General Albert C. Wedemeyer: America’s Unsung Strategist in World War II by John McLaughlin. Be there no doubt, the author is a fan of General Albert C. Wedemeyer. The book is a statement of admiration for the general. This is not bad. I am very knowledgeable in military history as a historian by education and a former US Army officer. This book made me aware of a large gap in my knowledge. Yes, I had heard of General Wedemeyer. I was aware of his leadership in China. No, I had no idea he was the architect and strategist of the “Victory Program” which conceived the plans for US mobilization and included the D-Day invasion.

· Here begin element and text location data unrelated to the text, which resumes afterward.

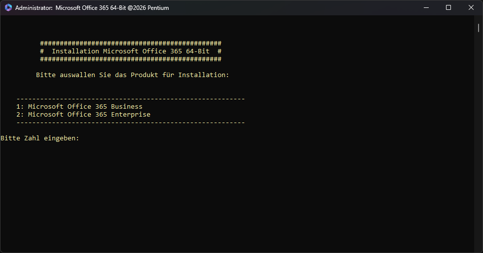Click the top row of hash characters
The width and height of the screenshot is (483, 253).
point(130,43)
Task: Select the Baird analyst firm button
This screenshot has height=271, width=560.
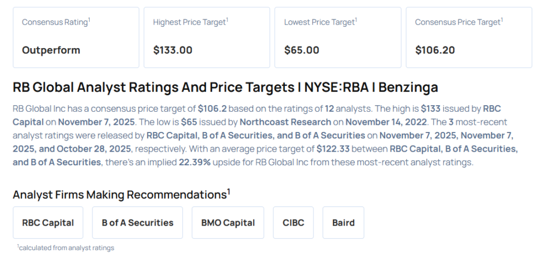Action: (x=343, y=223)
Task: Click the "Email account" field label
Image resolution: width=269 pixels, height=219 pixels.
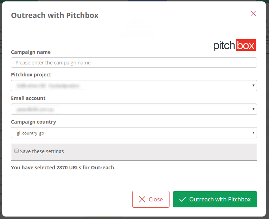Action: 28,98
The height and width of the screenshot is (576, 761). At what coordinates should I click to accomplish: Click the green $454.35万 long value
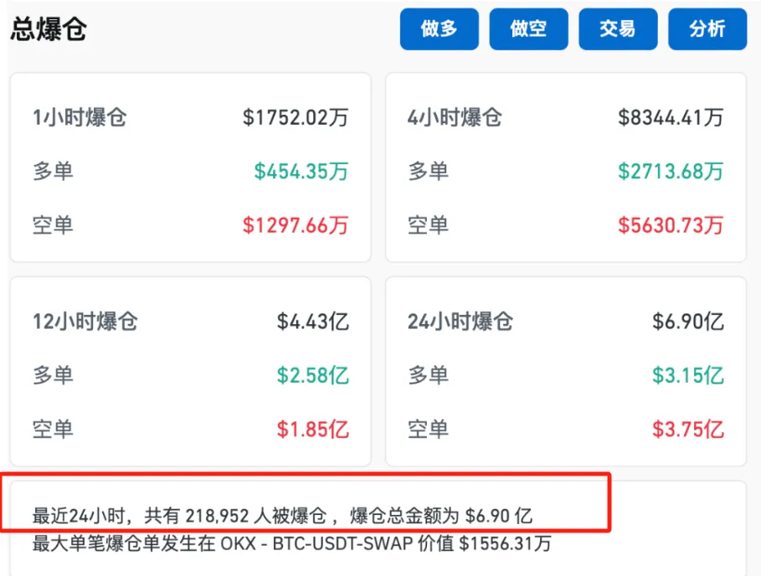click(301, 172)
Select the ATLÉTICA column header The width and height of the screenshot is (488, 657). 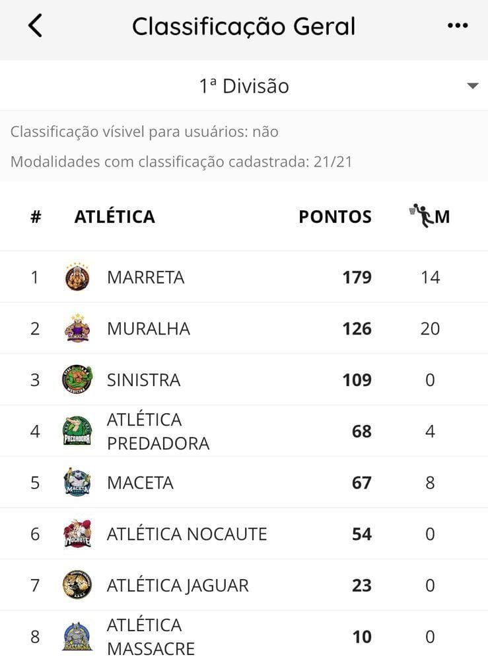pos(114,217)
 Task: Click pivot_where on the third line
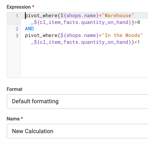(x=41, y=36)
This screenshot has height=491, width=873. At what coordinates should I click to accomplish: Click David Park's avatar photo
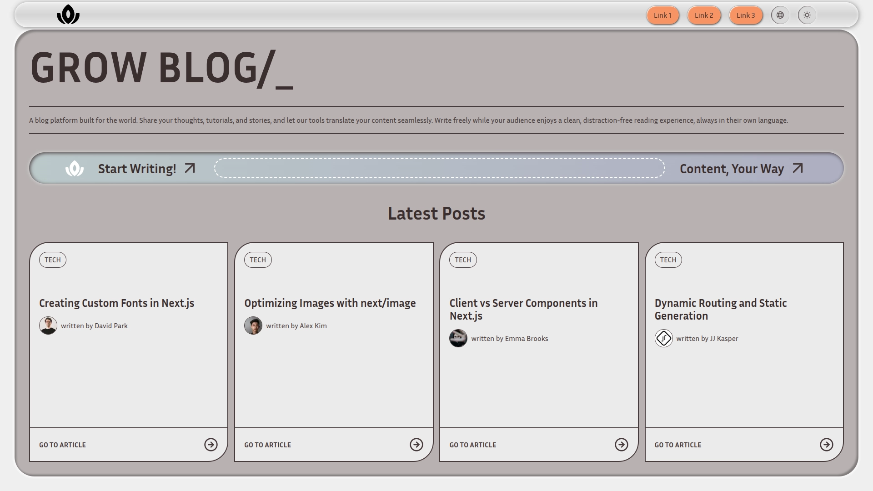(48, 326)
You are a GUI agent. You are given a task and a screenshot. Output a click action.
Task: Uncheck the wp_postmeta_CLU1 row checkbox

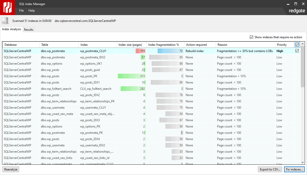click(x=297, y=51)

In the late 1930s he was an exchange student at the German Kriegsakademia, the Nazis’ equivalent of Fort Leavenworth’s Command and General Staff School. Because of this,he recognized the revolutionary tactics of Blitzkrieg once they were unleashed, and he knew how to respond.
The book is researched with the skill of a scholar and told in a straight forward way that is very engaging. We learn of a man who held key roles of strategizing on both the European and Asian fronts.
General Wedemeyer was an amazing intellect, one of the brightest minds the US has ever had. Dr. John McLaughlin did a great job of giving us the facts, telling the story, and leaving a tribute to General Albert C. Wedemeyer who was America’s Unsung Strategist in World War II. The book is very good. It has lessons for military leaders, politicians, and strategic strategist.